> _Work request_:
Report how many lines in the records that follow have the word "agent" in them, giving the number and nothing more.

> _Source information_:
"""

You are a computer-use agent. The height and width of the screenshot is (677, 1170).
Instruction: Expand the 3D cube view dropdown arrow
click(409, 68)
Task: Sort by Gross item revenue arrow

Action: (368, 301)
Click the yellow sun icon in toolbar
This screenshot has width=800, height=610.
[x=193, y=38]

"""
"""

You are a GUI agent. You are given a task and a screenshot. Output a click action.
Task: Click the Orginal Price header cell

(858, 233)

"""
"""

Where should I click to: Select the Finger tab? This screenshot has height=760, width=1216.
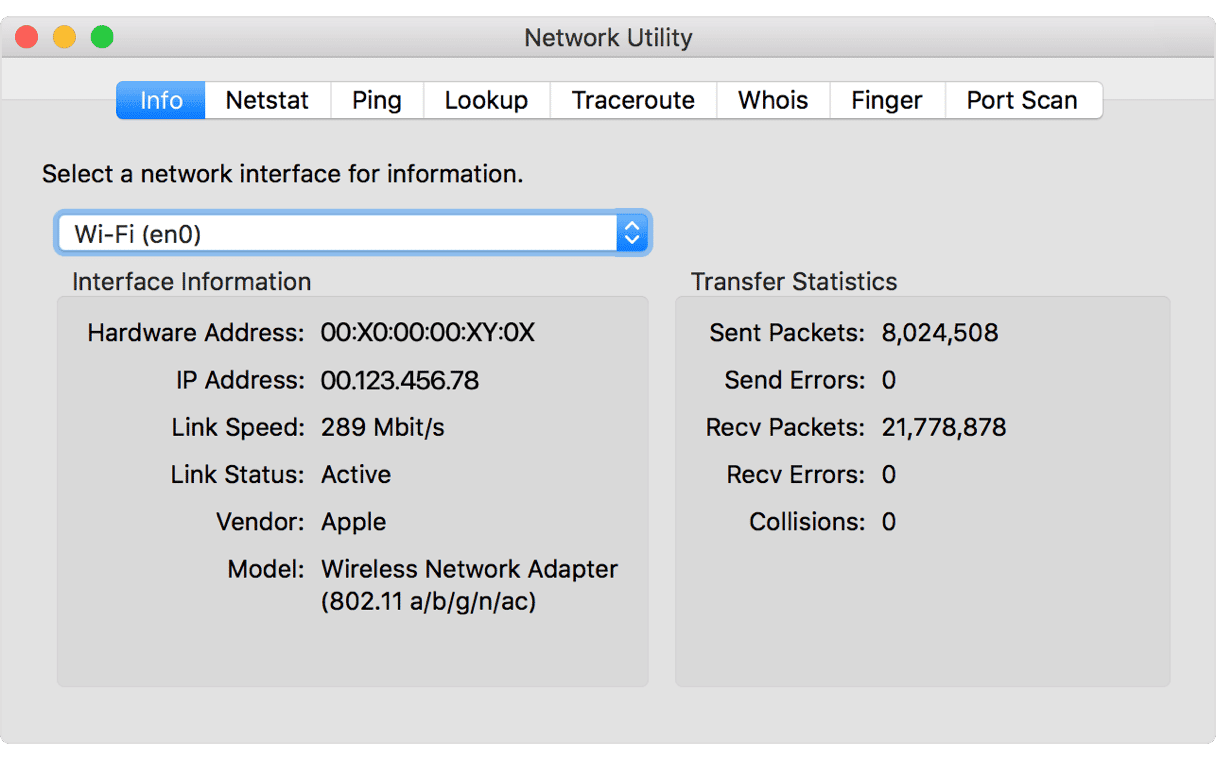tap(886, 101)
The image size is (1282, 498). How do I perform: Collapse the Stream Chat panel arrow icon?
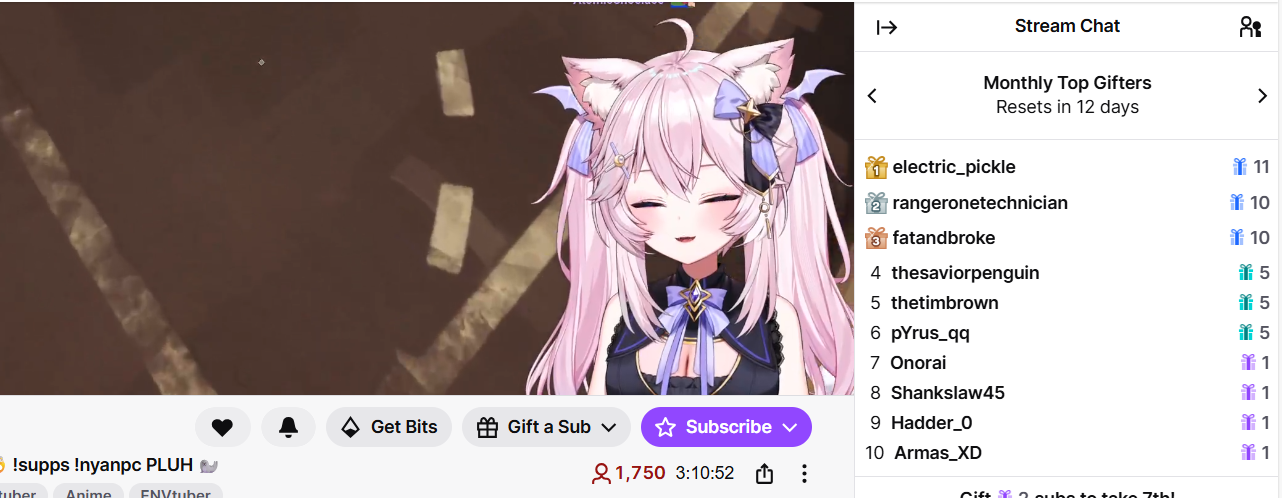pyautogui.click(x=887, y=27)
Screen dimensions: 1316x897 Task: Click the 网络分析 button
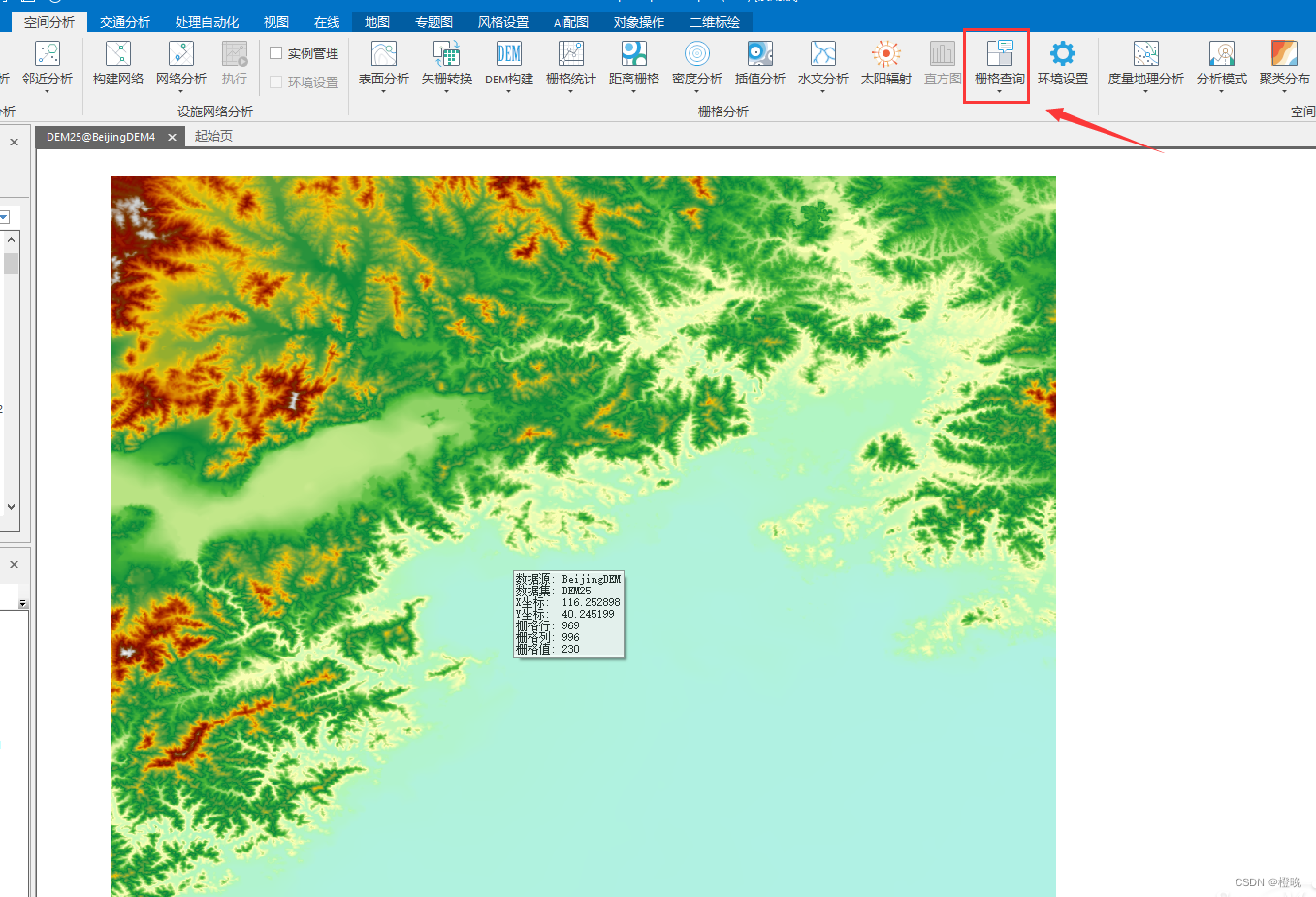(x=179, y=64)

"""

> _Completed task_:
2